(Stored items)
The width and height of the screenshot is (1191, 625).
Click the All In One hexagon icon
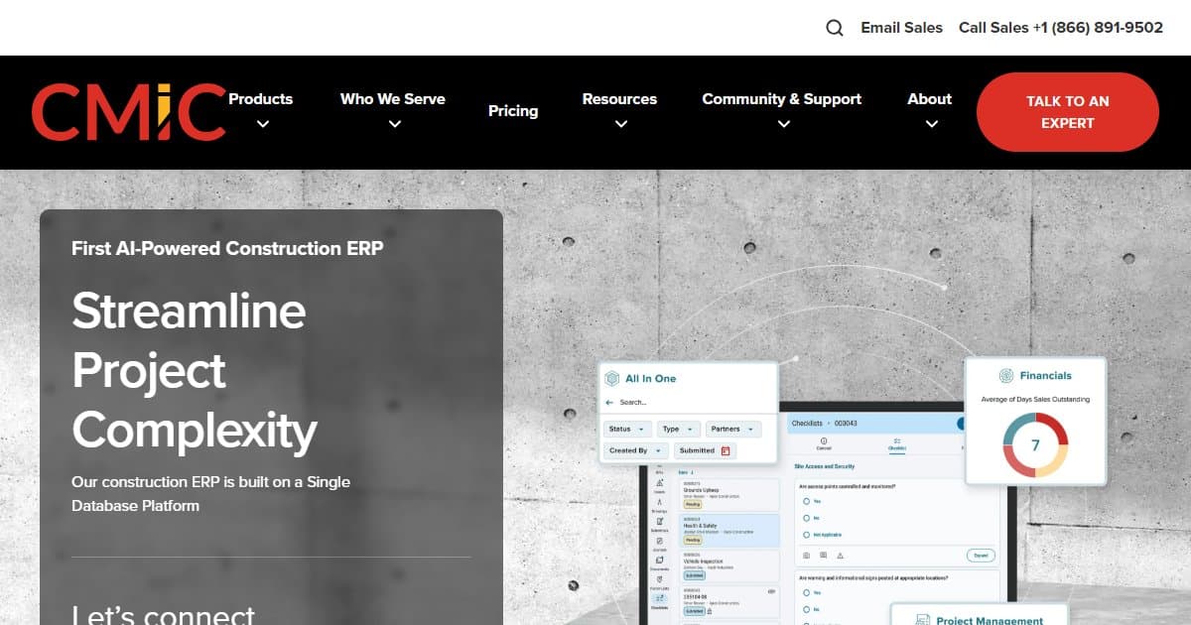612,378
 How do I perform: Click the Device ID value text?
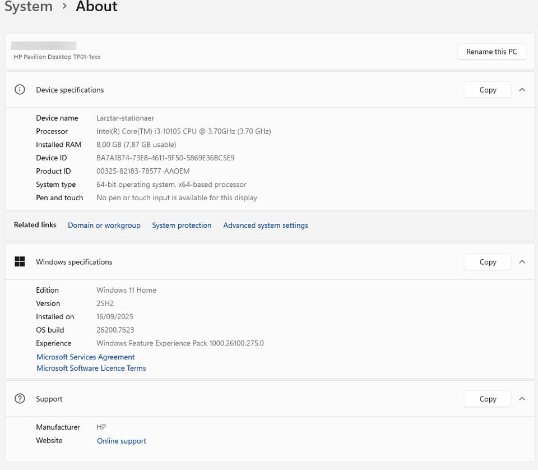(x=165, y=158)
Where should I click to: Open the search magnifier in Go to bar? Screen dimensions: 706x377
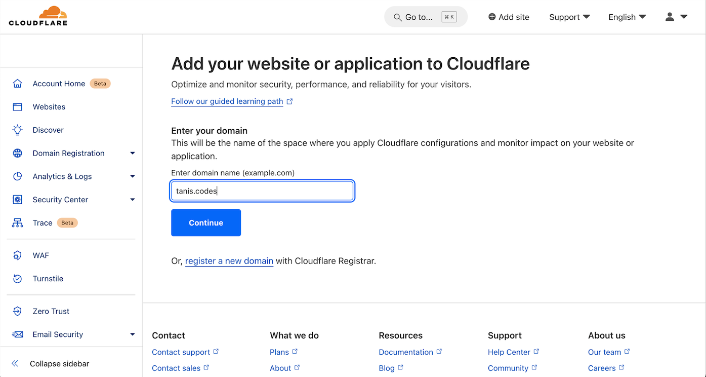click(398, 17)
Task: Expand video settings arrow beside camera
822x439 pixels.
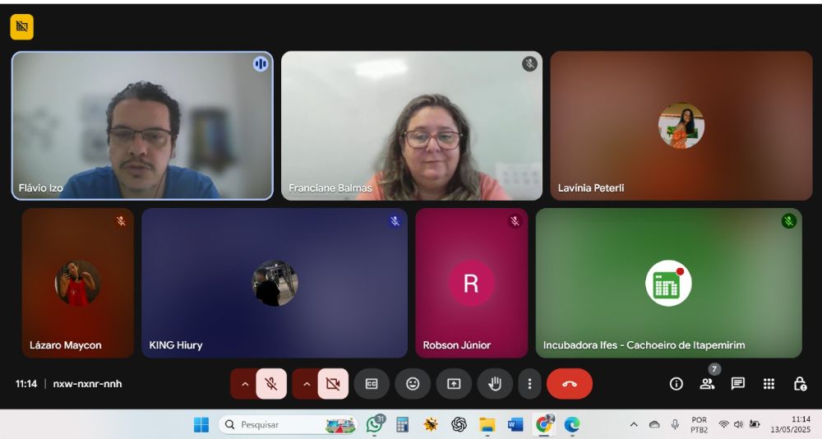Action: [307, 384]

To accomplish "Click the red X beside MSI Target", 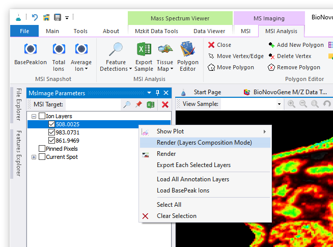I will pos(165,104).
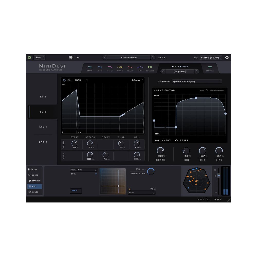Click the SAVE button
The width and height of the screenshot is (257, 257).
(x=162, y=58)
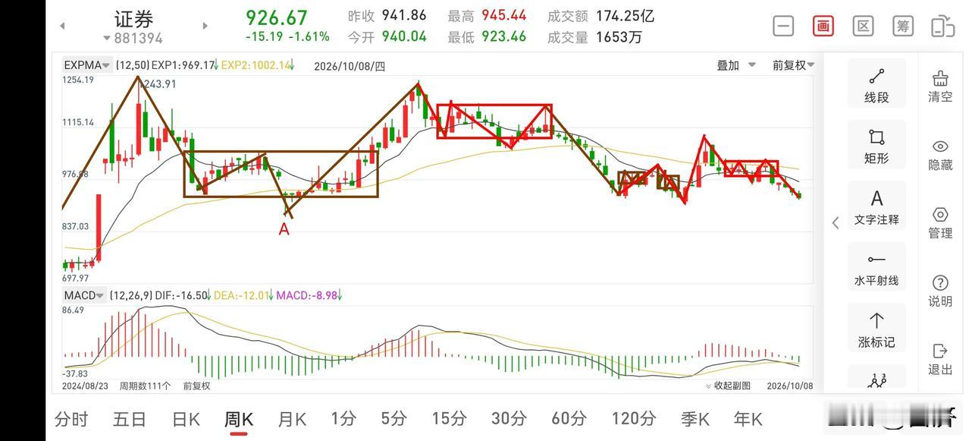Clear drawings with the 清空 icon
The height and width of the screenshot is (441, 969).
(x=940, y=86)
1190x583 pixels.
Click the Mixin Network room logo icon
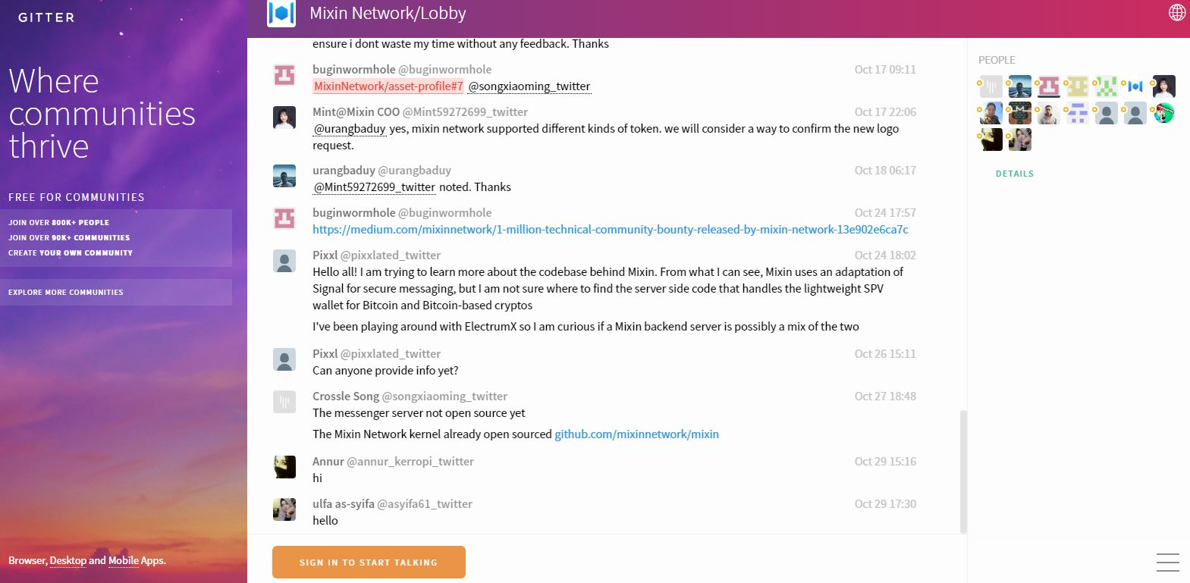tap(281, 14)
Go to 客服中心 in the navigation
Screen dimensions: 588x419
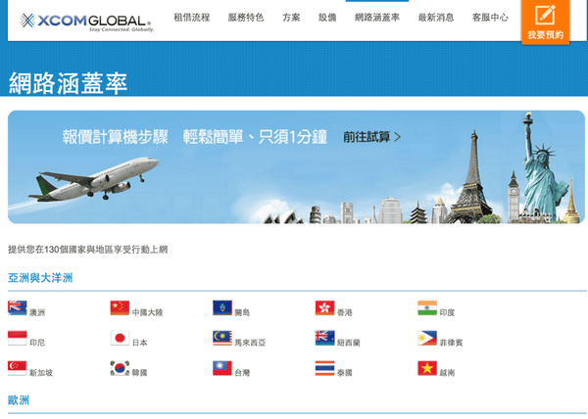coord(490,18)
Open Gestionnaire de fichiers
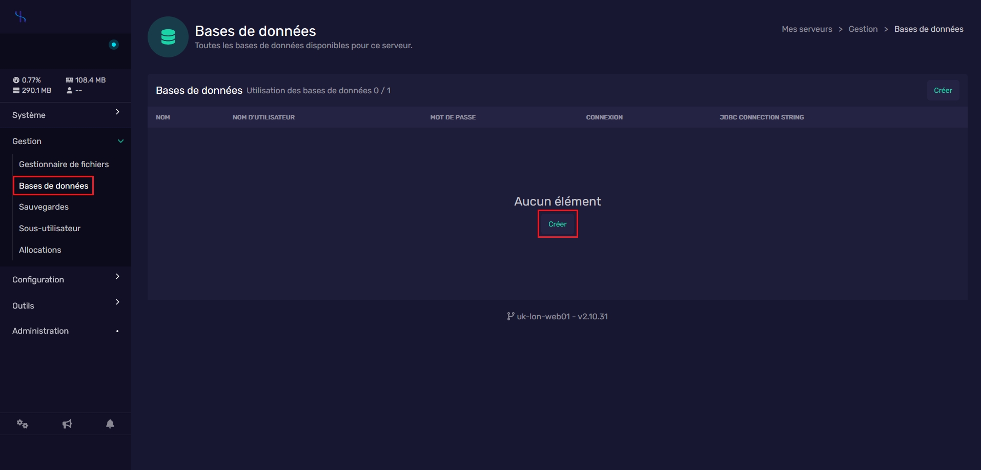The width and height of the screenshot is (981, 470). click(x=64, y=164)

Exercise objective: Only the lines from the one with "Click the Mixin Network room logo icon" through the end of the data, both ends included, should be written out exactly, and no pictures should appear.

The answer:
Click the Mixin Network room logo icon
tap(281, 14)
Go to 客服中心 in the navigation
Screen dimensions: 588x419
coord(490,18)
Open Gestionnaire de fichiers
The width and height of the screenshot is (981, 470). click(x=64, y=164)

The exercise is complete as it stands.